学園創立から90年近くたった今日でも、第1回の卒業生を送り出したときから変わらずにつづいている伝統があります。暗闇の中で、灯りのともされた学燈(ランターン)が、卒業生から在学生へ手渡される「学燈ゆずり」――その後、卒業生は学燈から分け与えられた灯をともしたろうそくを手に、「光よ」を歌いながら退場していきます。ちいさな灯は、世の中に旅立つ卒業生が、どのような場所であってもそこを照らす存在であることのシンボルです。
河井道の愛した聖書の一節「汝の光を輝かせ」そのままに、どこにあっても“なくてはならない人”として輝く女性を、この学園から社会へ送り出すという願いが込められつづけています。自分たちに与えられた能力を「汝の光を輝かせ」の言葉を通し、少女たちに教えたのです。
著書『マイランターン』は、「ここまで、わたしは、わたしのランターンをかかげてきた。時がくると、それは別の手へとひき継がれて、さらに先へと運ばれていくであろう」としめくくられています。

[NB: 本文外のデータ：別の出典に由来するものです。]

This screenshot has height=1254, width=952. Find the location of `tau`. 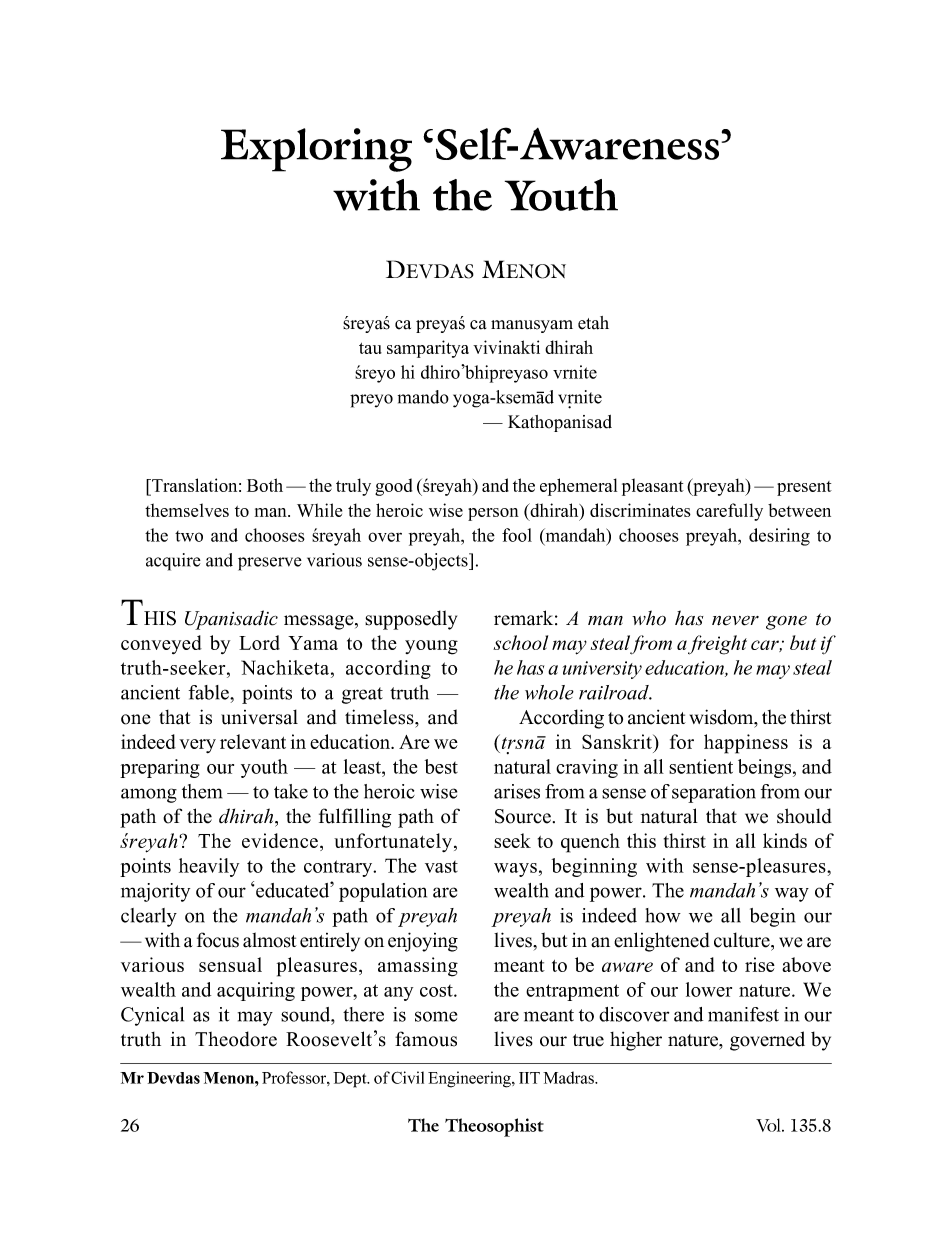

tau is located at coordinates (370, 348).
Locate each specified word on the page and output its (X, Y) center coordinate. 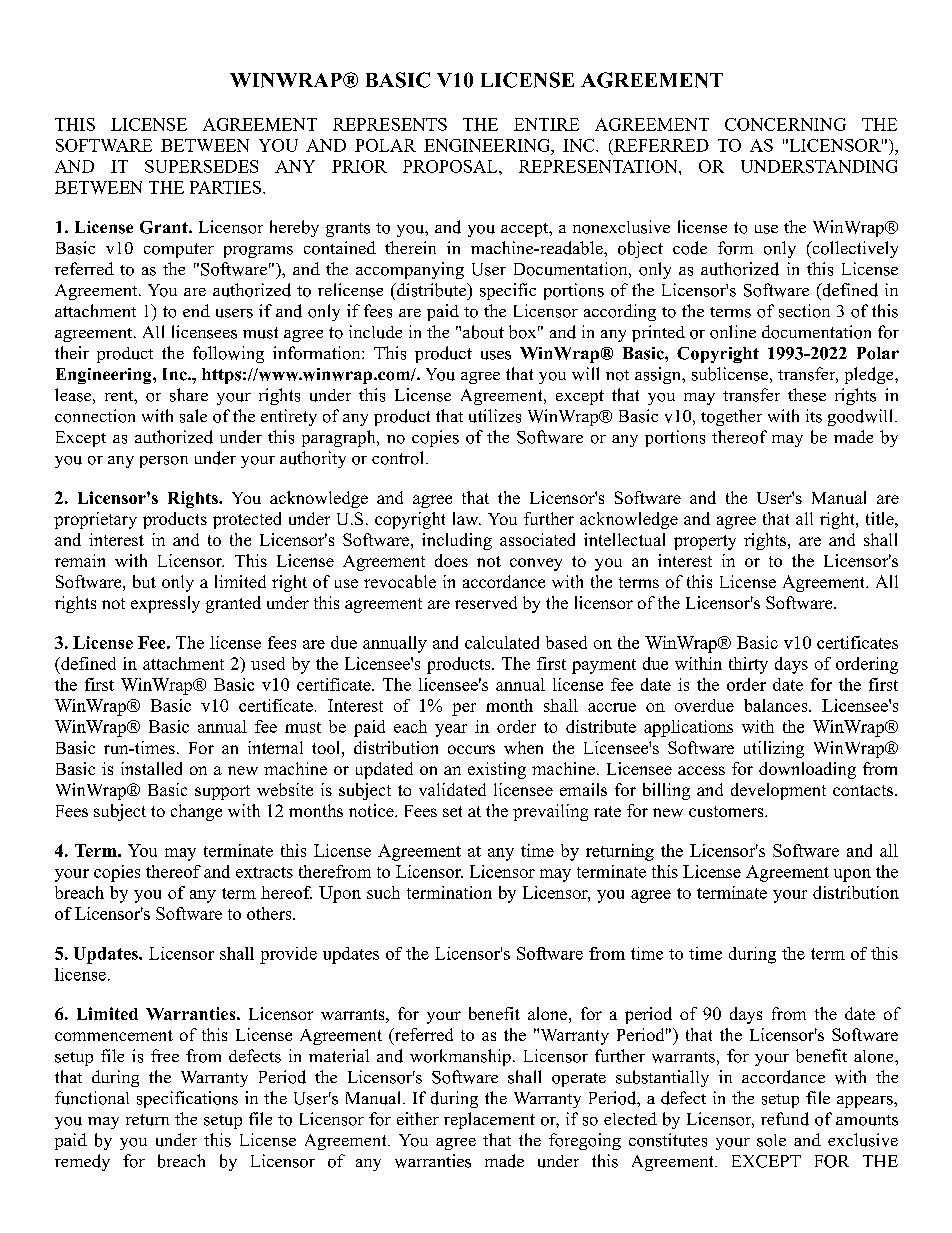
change (196, 812)
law (467, 518)
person (164, 462)
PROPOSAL (451, 166)
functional (92, 1098)
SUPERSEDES (201, 166)
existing (497, 770)
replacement (489, 1120)
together (731, 417)
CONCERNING (785, 124)
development (778, 791)
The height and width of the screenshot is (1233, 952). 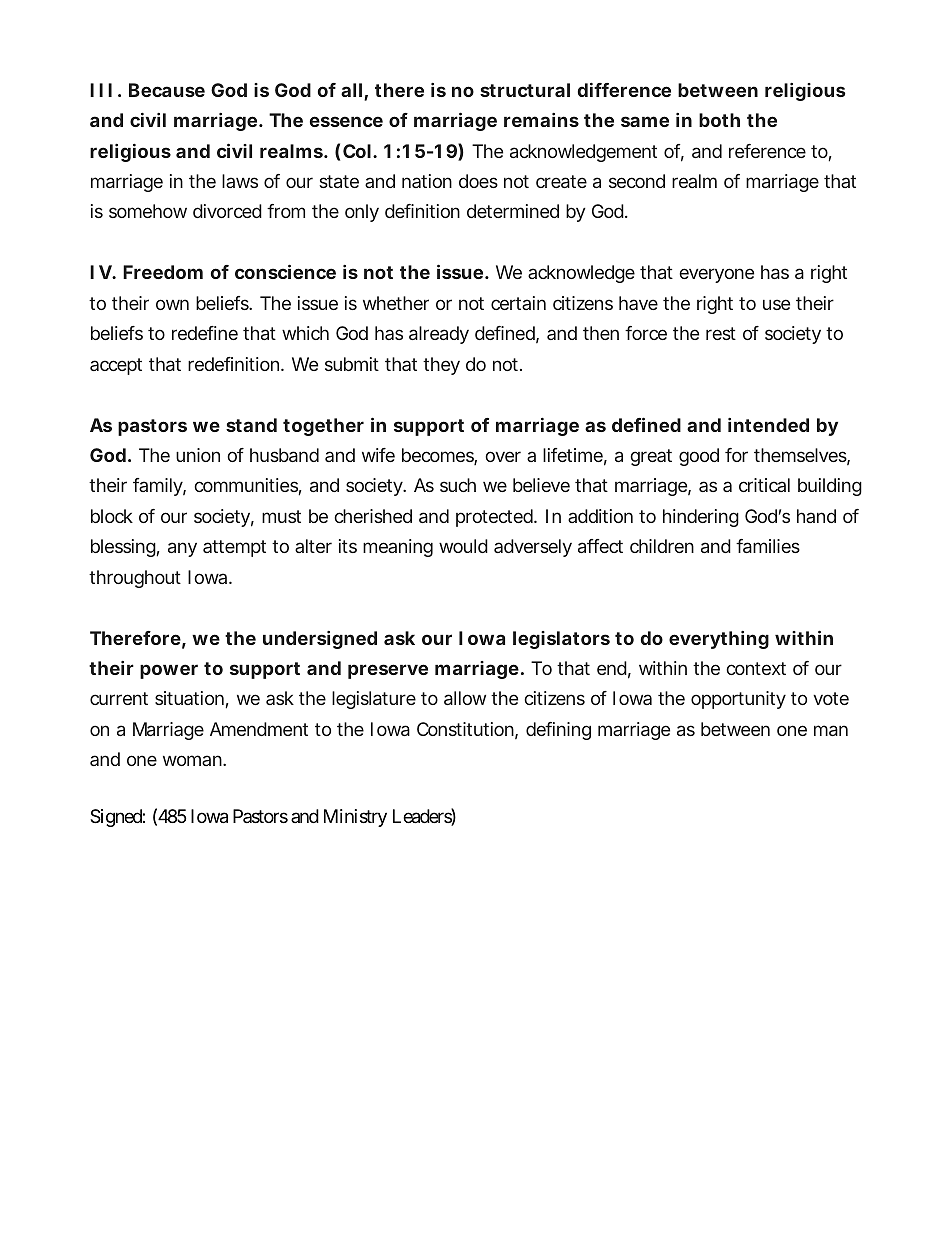 What do you see at coordinates (193, 760) in the screenshot?
I see `woman` at bounding box center [193, 760].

河井道の願ったとおり、恵泉女学園の燈火はいまも引き継がれつづけています。
卒業生はだれもが卒業式のときに手にしたあかりをその胸に灯しつづけ、
自分たちのいるところをしずかに、でも、たしかにあかるく照らしていることでしょう。
世界のあちこちで――日本の中で、地域の中で、家庭の中で、おかれた場所でどこででも、
ちいさくとも世界をあかるく照らす、未来につながる燈火で。